Never heard of a "Norfolk Coble"!!! Think you might be thinking of a "Crab Boat" as used at Cromer!!! We used to have a "Yarmouth Coble" and also the famous beach yawls. The Beach yawls acted as salvage /supply boats off the likes of Yarmouth beach they were very fast , famously once tried to challenge the yanks in the America cup! but were refused as classified as a working boat. The yawls (Yole) saved many lives prior to the lifeboat service and like many early lifeboats were launched off the shore.


----------



## 6639 (Apr 20, 2006)

I have not heard of a auto Biog of GL Watson but if anyone has, and they have a copy they don't want, I would pay dearly for one.
There was a class of lifeboat known as the "Norfolk and Suffolk Pulling and sailing boat" with shallow draft and drop skeg keels but I also haven't come across a Norfolk Coble/cobble............yet........? but I learn new things on this site daily/(Thumb) (==D)


----------



## Peggy Bawn (Feb 23, 2011)

Martin Black's biography: _G.L. Watson - The Art and Science of Yacht Design_ - including a chapter on his RNLI Lifeboat work - is in preparation at Peggy Bawn Press, Limerick, Ireland. More info at http://www.peggybawnpress.com


----------



## Nick Balls (Apr 5, 2008)

These boats really evolved rather than being designed. A good book to read is 'Inshore craft of Britain in the days of sail and oar' Looking at early lifeboat designs it is clear that they originated in the beach launched craft of the east coast. These of course were various and many. Some of the most famous being the beach yawls(pronounced 'yole' as in Shetland) of Great Yarmouth which were used for salvage and rescue. ( Read David Higgins 'The beachmen' )
Small open double ended boats with good sea keeping qualities go back in origin to the Norse craft of old and can still be seen today in the likes of the 'Sixareen' in Lerwick all the way down the coast to Cromer crab boats and even as far south as Kent and Whitstable whelk boats.


----------



## loftsman (Apr 25, 2011)

In answer to the question of lifeboat design we have to go back to 1789, South Shields at the the mouth of the Tyne where the sailing ship Adventure had run aground and was being lashed by a severe storm. The locals could only stand on the shoreline and watch the disaster unfold.

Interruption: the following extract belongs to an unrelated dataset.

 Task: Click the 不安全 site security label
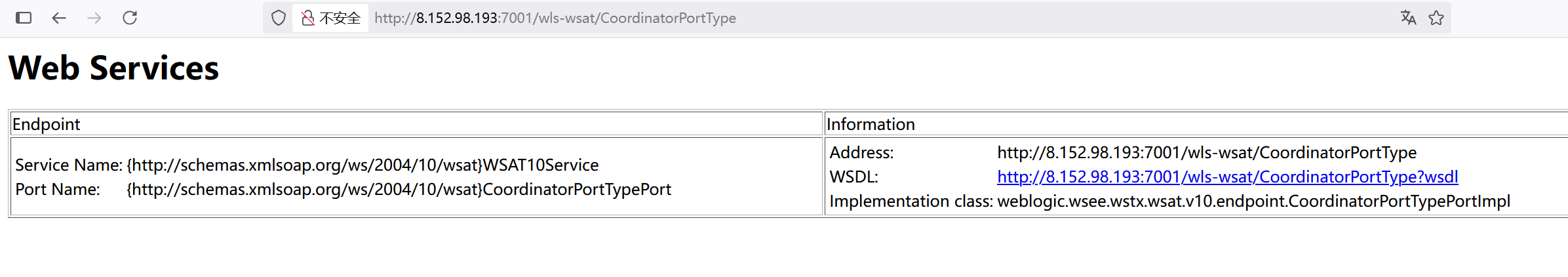click(x=340, y=18)
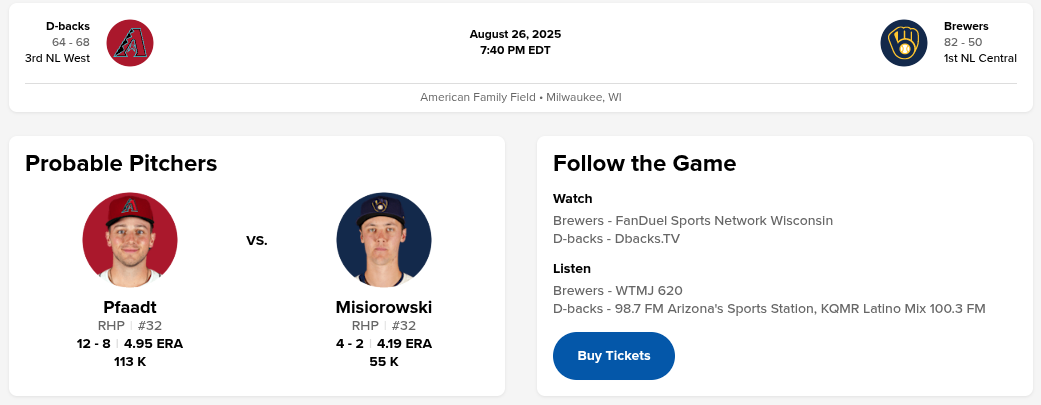Click the Follow the Game heading

tap(644, 163)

It was shortly after this event that a competition was announced, with a prize of two guineas, for the 'design' of a lifeboat that could survive such fierce conditions and with the ability to carry 24 persons.

Two designs were submitted, one by William Wouldhave the other by local boatbuider Henry Greathead. Neither design was deemed to have satisfied the brief but, the combination of the best parts from both designs being agreed.

Henry Greathead was employed to build the boat and William Wouldhave received a prize of one guinea.

The first boat to be designed and built for the sole purpose of saving lives at sea was delivered in 1790, with no name.

It wasn't until 1833 when the second lifeboat was built 'Tyne', that it was to name the first boat as the 'Original'.

Who gets the credit for the invention of the lifeboat, Wouldhave or Greathead, I'll leave that for others to decide. However, I must say that there are plenty references to Woulhave in South Shields, but none to Greathead. Looks like the people up here have made there choice.


----------



## oldtimer1 (Oct 3, 2010)

Records show without doubt that Henry Greathead was the 'inventor' of the lifeboat although there is some indication that Woodhaves plans influenced the final design. Woodhave as parish clerk of South Sheilds did receive a Guinea but refused to take it a it was thought to be an insult.

Greathead built his unamed boat for £76.8s.9d which (as others were built) was always referred to as the 'original'...A name later to be historically recognised as the very first lifeboat.

The old lifeboat currently on display at Redcar ( delivered Oct 7th 1802 direct from Greatheads yard )was again unamed but was later was to carry the family name of the local Lord of the Manor.
Of the 31 lifeboats built by Greadhead, Redcar's ( Zetland) was the 11th. to be built and remains the only one in existance.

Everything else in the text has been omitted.